- **GIVEN INFORMATION**:
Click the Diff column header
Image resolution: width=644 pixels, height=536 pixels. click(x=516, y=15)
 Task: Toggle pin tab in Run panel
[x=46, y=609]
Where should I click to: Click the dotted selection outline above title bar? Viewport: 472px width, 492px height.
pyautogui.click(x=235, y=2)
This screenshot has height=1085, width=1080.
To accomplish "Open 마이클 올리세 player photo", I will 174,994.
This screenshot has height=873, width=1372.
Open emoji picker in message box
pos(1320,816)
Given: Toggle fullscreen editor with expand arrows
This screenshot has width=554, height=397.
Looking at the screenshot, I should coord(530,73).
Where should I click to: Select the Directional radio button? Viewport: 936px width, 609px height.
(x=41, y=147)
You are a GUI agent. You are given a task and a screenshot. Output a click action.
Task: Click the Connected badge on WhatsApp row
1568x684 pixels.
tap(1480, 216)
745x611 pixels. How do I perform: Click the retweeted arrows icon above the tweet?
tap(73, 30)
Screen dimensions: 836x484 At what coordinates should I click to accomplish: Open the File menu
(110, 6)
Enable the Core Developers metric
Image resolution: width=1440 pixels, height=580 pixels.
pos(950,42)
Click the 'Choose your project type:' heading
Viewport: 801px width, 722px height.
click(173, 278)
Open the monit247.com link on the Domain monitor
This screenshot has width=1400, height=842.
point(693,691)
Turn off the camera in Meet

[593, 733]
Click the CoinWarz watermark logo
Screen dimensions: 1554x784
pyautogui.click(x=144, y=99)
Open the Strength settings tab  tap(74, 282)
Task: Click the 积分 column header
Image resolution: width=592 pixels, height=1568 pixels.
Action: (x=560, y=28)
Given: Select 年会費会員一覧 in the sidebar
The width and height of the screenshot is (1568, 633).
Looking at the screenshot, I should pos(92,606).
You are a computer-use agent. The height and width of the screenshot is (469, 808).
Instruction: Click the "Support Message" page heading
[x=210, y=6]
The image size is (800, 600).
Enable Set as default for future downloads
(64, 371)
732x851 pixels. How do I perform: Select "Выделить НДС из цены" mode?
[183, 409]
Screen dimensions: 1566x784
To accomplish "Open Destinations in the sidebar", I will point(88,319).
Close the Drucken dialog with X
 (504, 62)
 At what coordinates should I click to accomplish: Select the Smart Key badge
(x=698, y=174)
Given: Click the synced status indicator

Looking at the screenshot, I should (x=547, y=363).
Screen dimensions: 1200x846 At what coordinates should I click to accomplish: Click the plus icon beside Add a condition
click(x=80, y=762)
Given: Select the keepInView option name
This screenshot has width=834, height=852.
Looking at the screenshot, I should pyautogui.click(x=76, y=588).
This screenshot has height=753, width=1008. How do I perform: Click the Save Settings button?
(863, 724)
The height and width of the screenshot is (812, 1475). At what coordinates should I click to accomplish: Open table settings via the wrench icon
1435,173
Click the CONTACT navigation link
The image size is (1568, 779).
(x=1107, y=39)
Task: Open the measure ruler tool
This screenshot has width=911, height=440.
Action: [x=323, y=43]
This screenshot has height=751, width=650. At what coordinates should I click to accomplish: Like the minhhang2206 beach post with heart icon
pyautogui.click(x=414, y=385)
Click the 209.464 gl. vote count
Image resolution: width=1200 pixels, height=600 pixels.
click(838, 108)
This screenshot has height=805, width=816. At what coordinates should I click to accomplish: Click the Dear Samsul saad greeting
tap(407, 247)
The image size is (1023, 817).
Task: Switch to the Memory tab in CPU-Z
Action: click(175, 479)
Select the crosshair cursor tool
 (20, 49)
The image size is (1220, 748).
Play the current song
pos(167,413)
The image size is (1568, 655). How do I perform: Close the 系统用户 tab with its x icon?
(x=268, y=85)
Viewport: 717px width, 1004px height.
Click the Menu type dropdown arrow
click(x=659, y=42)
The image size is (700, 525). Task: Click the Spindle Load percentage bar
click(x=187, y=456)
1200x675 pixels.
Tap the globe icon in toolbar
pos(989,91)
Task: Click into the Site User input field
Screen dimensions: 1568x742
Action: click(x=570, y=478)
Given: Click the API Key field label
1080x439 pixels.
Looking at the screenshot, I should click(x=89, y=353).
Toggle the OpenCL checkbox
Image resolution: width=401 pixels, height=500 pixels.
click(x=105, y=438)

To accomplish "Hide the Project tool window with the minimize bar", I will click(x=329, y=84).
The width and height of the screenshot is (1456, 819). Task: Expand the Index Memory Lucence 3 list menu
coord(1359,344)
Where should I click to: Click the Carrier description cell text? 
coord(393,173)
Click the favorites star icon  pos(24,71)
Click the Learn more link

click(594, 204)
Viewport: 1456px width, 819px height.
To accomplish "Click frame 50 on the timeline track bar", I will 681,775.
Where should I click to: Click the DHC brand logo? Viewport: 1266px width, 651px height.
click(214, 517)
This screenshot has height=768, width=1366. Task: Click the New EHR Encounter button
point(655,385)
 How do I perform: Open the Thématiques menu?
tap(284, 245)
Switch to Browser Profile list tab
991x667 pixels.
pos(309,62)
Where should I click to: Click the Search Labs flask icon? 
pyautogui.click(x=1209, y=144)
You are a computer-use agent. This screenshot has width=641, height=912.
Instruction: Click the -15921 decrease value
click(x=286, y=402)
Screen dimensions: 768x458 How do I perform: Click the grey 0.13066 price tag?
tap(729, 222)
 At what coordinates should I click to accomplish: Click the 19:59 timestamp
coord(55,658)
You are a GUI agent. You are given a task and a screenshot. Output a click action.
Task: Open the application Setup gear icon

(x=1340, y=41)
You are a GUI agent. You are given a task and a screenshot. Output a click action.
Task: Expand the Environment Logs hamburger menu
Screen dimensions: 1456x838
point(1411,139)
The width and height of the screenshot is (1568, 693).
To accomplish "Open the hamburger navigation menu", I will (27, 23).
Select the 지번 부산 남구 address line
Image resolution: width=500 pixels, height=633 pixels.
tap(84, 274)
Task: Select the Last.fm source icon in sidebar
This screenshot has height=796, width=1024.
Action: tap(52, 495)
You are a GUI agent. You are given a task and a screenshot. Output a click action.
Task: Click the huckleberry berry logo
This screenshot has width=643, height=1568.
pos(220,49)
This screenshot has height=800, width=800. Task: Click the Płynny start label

- **SET TASK**:
Reproduce all of the lines above, replacing each occurrence of "GUI agent" with "screen agent" and leaving everything else unchanged.

- **FINISHED EXERCISE**:
Click the Diff column header
Image resolution: width=644 pixels, height=536 pixels. click(x=516, y=15)
 Task: Toggle pin tab in Run panel
[x=46, y=609]
Where should I click to: Click the dotted selection outline above title bar? Viewport: 472px width, 492px height.
pyautogui.click(x=235, y=2)
This screenshot has height=1085, width=1080.
To accomplish "Open 마이클 올리세 player photo", I will 174,994.
This screenshot has height=873, width=1372.
Open emoji picker in message box
pos(1320,816)
Given: Toggle fullscreen editor with expand arrows
This screenshot has width=554, height=397.
Looking at the screenshot, I should coord(530,73).
Where should I click to: Select the Directional radio button? Viewport: 936px width, 609px height.
(x=41, y=147)
You are a screen agent. You are given a task and a screenshot. Output a click action.
Task: Click the Connected badge on WhatsApp row
1568x684 pixels.
tap(1480, 216)
745x611 pixels. How do I perform: Click the retweeted arrows icon above the tweet?
tap(73, 30)
Screen dimensions: 836x484 At what coordinates should I click to accomplish: Open the File menu
(110, 6)
Enable the Core Developers metric
Image resolution: width=1440 pixels, height=580 pixels.
pos(950,42)
Click the 'Choose your project type:' heading
Viewport: 801px width, 722px height.
click(173, 278)
Open the monit247.com link on the Domain monitor
This screenshot has width=1400, height=842.
point(693,691)
Turn off the camera in Meet

[593, 733]
Click the CoinWarz watermark logo
Screen dimensions: 1554x784
pyautogui.click(x=144, y=99)
Open the Strength settings tab  tap(74, 282)
Task: Click the 积分 column header
Image resolution: width=592 pixels, height=1568 pixels.
Action: (x=560, y=28)
Given: Select 年会費会員一覧 in the sidebar
The width and height of the screenshot is (1568, 633).
Looking at the screenshot, I should pos(92,606).
You are a computer-use agent. The height and width of the screenshot is (469, 808).
Instruction: Click the "Support Message" page heading
[x=210, y=6]
The image size is (800, 600).
Enable Set as default for future downloads
(64, 371)
732x851 pixels. How do I perform: Select "Выделить НДС из цены" mode?
[183, 409]
Screen dimensions: 1566x784
To accomplish "Open Destinations in the sidebar", I will point(88,319).
Close the Drucken dialog with X
 (504, 62)
 At what coordinates should I click to accomplish: Select the Smart Key badge
(x=698, y=174)
Given: Click the synced status indicator

Looking at the screenshot, I should (x=547, y=363).
Screen dimensions: 1200x846 At what coordinates should I click to accomplish: Click the plus icon beside Add a condition
click(x=80, y=762)
Given: Select the keepInView option name
This screenshot has width=834, height=852.
Looking at the screenshot, I should pyautogui.click(x=76, y=588).
This screenshot has height=753, width=1008. How do I perform: Click the Save Settings button?
(863, 724)
The height and width of the screenshot is (812, 1475). At what coordinates should I click to accomplish: Open table settings via the wrench icon
1435,173
Click the CONTACT navigation link
The image size is (1568, 779).
(x=1107, y=39)
Task: Open the measure ruler tool
This screenshot has width=911, height=440.
Action: [x=323, y=43]
This screenshot has height=751, width=650. At what coordinates should I click to accomplish: Like the minhhang2206 beach post with heart icon
pyautogui.click(x=414, y=385)
Click the 209.464 gl. vote count
Image resolution: width=1200 pixels, height=600 pixels.
click(838, 108)
This screenshot has height=805, width=816. At what coordinates should I click to accomplish: Click the Dear Samsul saad greeting
tap(407, 247)
The image size is (1023, 817).
Task: Switch to the Memory tab in CPU-Z
Action: click(175, 479)
Select the crosshair cursor tool
 (20, 49)
The image size is (1220, 748).
Play the current song
pos(167,413)
The image size is (1568, 655). How do I perform: Close the 系统用户 tab with its x icon?
(x=268, y=85)
Viewport: 717px width, 1004px height.
Click the Menu type dropdown arrow
click(x=659, y=42)
The image size is (700, 525). Task: Click the Spindle Load percentage bar
click(x=187, y=456)
1200x675 pixels.
Tap the globe icon in toolbar
pos(989,91)
Task: Click into the Site User input field
Screen dimensions: 1568x742
Action: click(x=570, y=478)
Given: Click the API Key field label
1080x439 pixels.
Looking at the screenshot, I should click(x=89, y=353).
Toggle the OpenCL checkbox
Image resolution: width=401 pixels, height=500 pixels.
click(x=105, y=438)

To accomplish "Hide the Project tool window with the minimize bar", I will click(x=329, y=84).
The width and height of the screenshot is (1456, 819). Task: Expand the Index Memory Lucence 3 list menu
coord(1359,344)
Where should I click to: Click the Carrier description cell text? 
coord(393,173)
Click the favorites star icon  pos(24,71)
Click the Learn more link

click(594, 204)
Viewport: 1456px width, 819px height.
To accomplish "Click frame 50 on the timeline track bar", I will 681,775.
Where should I click to: Click the DHC brand logo? Viewport: 1266px width, 651px height.
click(214, 517)
This screenshot has height=768, width=1366. Task: Click the New EHR Encounter button
point(655,385)
 How do I perform: Open the Thématiques menu?
tap(284, 245)
Switch to Browser Profile list tab
991x667 pixels.
pos(309,62)
Where should I click to: Click the Search Labs flask icon? 
pyautogui.click(x=1209, y=144)
You are a computer-use agent. This screenshot has width=641, height=912.
Instruction: Click the -15921 decrease value
click(x=286, y=402)
Screen dimensions: 768x458 How do I perform: Click the grey 0.13066 price tag?
tap(729, 222)
 At what coordinates should I click to accomplish: Click the 19:59 timestamp
coord(55,658)
You are a screen agent. You are given a task and a screenshot. Output a click action.
Task: Open the application Setup gear icon

(x=1340, y=41)
You are a screen agent. You are given a task and a screenshot. Output a click action.
Task: Expand the Environment Logs hamburger menu
Screen dimensions: 1456x838
point(1411,139)
The width and height of the screenshot is (1568, 693).
To accomplish "Open the hamburger navigation menu", I will (27, 23).
Select the 지번 부산 남구 address line
Image resolution: width=500 pixels, height=633 pixels.
tap(84, 274)
Task: Select the Last.fm source icon in sidebar
This screenshot has height=796, width=1024.
Action: tap(52, 495)
You are a screen agent. You are given a task and a screenshot. Output a click action.
Task: Click the huckleberry berry logo
This screenshot has width=643, height=1568.
pos(220,49)
This screenshot has height=800, width=800. Task: Click the Płynny start label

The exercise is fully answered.